Suburban parish partners with Detroit church to open community resource center

By Egan Millard
Posted Feb 1, 2021

The Rev. William Danaher, rector of Christ Church Cranbrook in Bloomfield Hills, Michigan, presents a check to the Rev. Robyn Moore, pastor of First Baptist Institutional Church in Detroit. Photo courtesy of Christ Church Cranbrook

[Episcopal News Service] Christ Church Cranbrook, an Episcopal parish in Bloomfield Hills, Michigan, has partnered with First Baptist Institutional Church in Detroit to open a community resource center that will serve a variety of needs in “already struggling Detroit neighborhoods that have also been hard-hit by the COVID-19 pandemic,” the two churches said in a press release.

Representatives of the two churches held a ribbon-cutting ceremony for the new FBIC Resource Center on Jan. 31, though program development and hiring are still in progress.

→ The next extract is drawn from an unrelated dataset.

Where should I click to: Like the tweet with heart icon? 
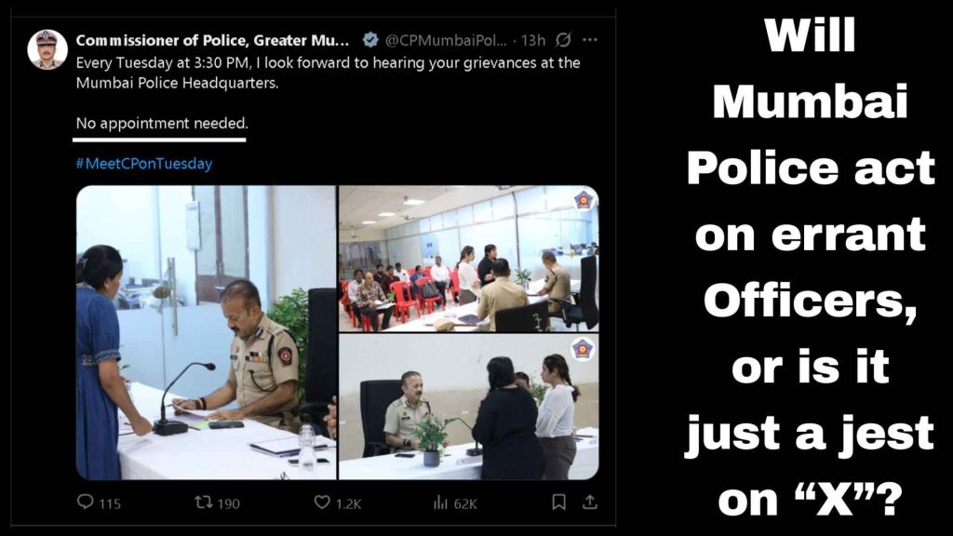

The center is housed in a renovated space on the First Baptist Institutional Church’s campus in northwest Detroit in an area where 31% of residents – and about half of children – live below the federal poverty line. The center will offer services including a food pantry; workforce training; financial assistance for residents facing eviction or utility shutoffs; and workshops for reading, math and financial literacy, with a particular focus on youth, seniors and veterans. Case managers will also work with clients to connect them with other services they might need.

FBIC has been ministering to Detroiters since 1916, and the congregation has been active in community outreach from its beginning. The church built an extensive campus just south of 8 Mile Road in 1975 to provide for both religious and community needs, and today it offers services such as youth programming and prison reentry. Christ Church Cranbrook, consecrated in 1928, has had a relationship with FBIC for about four years as part of a drive to “build bridges” with churches in Detroit, said the Rev. William Danaher, rector.

First Baptist Institutional Church “has a long history of being one of the leading Black Baptist churches in Detroit. … It’s a remarkable church,” Danaher told Episcopal News Service.

After the Rev. Robyn Moore became FBIC’s pastor in 2018, she and Danaher began imagining further possibilities for outreach and mission work in the neighborhood, Danaher said. The arrival of COVID-19 added urgency to those efforts.

“When the pandemic hit, it was clear that people were coming to the church looking for support in one form or another,” Danaher said.

In 2020, Christ Church Cranbrook raised about $241,000 for a COVID-19 relief fund, which was partially matched by the Douglas F. Allison Foundation. Part of that was used as an initial investment for the community center, along with FBIC’s own funding, Danaher said. Administering the center will be a joint effort between the two churches, “utilizing congregational talents wherever possible to run workshops and provide a range of services to those most in need.”

“My hope is that we’ll continue to be able to partner in this project with the foundation that provided us with this initial grant,” Danaher told ENS.

Danaher emphasized that the partnership is one of “mutuality and friendship” that breaks through economic and racial barriers.

“We have an understanding that we expect to be transformed by this ministry as well. My goal is to close the distance between the suburbs and the city of Detroit and to build bridges,” Danaher said.

“First Baptist Institutional Church is truly an amazing church, and they have as much to offer us as we have to offer them,” he added, such as “the opportunity for spiritual friendship and encouragement of yet another Christian community doing kingdom work.”